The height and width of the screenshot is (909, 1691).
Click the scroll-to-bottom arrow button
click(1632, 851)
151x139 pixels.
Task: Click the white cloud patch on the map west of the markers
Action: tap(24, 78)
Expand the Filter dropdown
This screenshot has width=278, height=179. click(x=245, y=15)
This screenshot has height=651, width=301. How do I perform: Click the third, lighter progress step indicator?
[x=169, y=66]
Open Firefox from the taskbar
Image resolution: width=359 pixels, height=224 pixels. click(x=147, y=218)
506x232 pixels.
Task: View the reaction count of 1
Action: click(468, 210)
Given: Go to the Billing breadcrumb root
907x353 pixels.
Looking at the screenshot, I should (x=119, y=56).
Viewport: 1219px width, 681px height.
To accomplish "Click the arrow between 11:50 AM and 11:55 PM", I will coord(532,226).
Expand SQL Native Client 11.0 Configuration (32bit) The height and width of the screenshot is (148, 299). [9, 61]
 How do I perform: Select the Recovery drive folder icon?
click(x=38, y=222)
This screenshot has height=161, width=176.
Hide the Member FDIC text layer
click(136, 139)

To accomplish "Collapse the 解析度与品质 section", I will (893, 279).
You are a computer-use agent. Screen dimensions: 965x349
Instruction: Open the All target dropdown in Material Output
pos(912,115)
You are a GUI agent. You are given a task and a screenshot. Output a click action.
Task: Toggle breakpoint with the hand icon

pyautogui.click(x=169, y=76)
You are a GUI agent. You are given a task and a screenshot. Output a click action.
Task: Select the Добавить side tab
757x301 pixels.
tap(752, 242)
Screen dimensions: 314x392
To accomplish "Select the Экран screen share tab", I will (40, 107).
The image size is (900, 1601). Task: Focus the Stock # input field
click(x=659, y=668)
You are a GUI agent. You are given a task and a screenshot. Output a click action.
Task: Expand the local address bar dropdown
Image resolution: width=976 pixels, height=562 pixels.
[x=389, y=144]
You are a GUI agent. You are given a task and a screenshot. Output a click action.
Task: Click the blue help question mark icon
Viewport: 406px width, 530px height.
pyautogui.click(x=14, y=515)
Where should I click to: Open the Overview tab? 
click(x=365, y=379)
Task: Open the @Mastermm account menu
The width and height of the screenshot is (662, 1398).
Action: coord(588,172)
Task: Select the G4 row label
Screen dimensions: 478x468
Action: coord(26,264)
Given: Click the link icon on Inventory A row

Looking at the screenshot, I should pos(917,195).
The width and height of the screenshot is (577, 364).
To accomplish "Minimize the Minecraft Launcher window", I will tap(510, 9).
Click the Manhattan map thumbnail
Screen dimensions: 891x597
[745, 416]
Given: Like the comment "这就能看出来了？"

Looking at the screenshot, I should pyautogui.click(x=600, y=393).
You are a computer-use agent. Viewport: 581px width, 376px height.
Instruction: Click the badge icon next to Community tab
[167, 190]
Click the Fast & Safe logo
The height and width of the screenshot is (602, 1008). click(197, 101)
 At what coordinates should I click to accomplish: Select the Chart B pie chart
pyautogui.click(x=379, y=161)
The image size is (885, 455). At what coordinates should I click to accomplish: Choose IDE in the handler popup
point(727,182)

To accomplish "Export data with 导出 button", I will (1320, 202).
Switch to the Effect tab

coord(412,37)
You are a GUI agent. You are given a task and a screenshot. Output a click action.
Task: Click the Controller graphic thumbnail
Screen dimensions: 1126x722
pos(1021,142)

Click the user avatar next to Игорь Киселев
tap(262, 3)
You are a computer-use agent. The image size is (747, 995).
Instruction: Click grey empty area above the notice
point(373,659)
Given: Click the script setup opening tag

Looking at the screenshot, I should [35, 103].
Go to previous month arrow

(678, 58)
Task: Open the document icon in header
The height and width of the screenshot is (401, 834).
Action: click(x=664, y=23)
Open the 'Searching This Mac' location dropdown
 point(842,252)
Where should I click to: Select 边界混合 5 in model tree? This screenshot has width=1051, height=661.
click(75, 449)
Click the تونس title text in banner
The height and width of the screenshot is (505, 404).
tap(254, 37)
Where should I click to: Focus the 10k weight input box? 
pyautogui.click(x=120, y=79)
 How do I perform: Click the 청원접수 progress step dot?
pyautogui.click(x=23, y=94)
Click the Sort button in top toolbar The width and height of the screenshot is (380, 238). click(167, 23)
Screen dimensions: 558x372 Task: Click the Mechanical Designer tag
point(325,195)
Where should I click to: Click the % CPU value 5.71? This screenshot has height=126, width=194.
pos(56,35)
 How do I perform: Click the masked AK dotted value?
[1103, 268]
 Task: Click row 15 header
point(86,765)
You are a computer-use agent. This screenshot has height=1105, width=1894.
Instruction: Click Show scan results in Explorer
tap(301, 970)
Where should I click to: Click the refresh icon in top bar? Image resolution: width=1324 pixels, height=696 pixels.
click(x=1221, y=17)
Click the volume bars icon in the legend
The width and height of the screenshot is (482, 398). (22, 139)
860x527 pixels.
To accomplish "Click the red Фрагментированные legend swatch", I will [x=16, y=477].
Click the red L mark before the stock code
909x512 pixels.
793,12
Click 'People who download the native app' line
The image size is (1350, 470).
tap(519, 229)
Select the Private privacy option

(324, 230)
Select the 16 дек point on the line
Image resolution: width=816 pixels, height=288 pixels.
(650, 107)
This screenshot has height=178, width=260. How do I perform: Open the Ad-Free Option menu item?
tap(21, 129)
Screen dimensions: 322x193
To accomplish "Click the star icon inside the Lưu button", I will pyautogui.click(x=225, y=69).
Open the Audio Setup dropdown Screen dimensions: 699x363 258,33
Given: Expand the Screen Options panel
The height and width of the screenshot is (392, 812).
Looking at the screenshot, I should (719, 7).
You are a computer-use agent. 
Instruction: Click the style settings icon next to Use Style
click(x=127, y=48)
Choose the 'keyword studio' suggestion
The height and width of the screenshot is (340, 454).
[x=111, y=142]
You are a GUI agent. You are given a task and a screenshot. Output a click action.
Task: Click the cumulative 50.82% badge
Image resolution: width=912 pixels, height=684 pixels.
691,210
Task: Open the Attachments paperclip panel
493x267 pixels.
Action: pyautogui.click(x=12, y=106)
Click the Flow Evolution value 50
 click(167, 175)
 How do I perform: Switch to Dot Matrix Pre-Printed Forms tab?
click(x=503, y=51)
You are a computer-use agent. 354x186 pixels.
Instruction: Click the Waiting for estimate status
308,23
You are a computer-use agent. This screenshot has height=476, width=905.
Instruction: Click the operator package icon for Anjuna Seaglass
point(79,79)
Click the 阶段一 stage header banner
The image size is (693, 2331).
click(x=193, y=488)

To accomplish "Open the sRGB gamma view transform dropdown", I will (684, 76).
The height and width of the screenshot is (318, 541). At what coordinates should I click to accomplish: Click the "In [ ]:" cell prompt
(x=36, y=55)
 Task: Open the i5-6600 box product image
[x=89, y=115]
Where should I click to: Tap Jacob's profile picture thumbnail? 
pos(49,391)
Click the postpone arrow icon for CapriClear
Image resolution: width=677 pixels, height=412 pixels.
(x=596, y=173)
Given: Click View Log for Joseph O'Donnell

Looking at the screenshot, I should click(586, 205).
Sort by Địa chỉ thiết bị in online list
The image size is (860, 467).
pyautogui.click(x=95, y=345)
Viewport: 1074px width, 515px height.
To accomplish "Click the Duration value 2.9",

◇ ◇ ◇

**TRY IT:** Which lines in the data above hold the string "panel"? Return each of them.

**YOUR SOLUTION:**
Given: Expand the Screen Options panel
Task: Open the Attachments paperclip panel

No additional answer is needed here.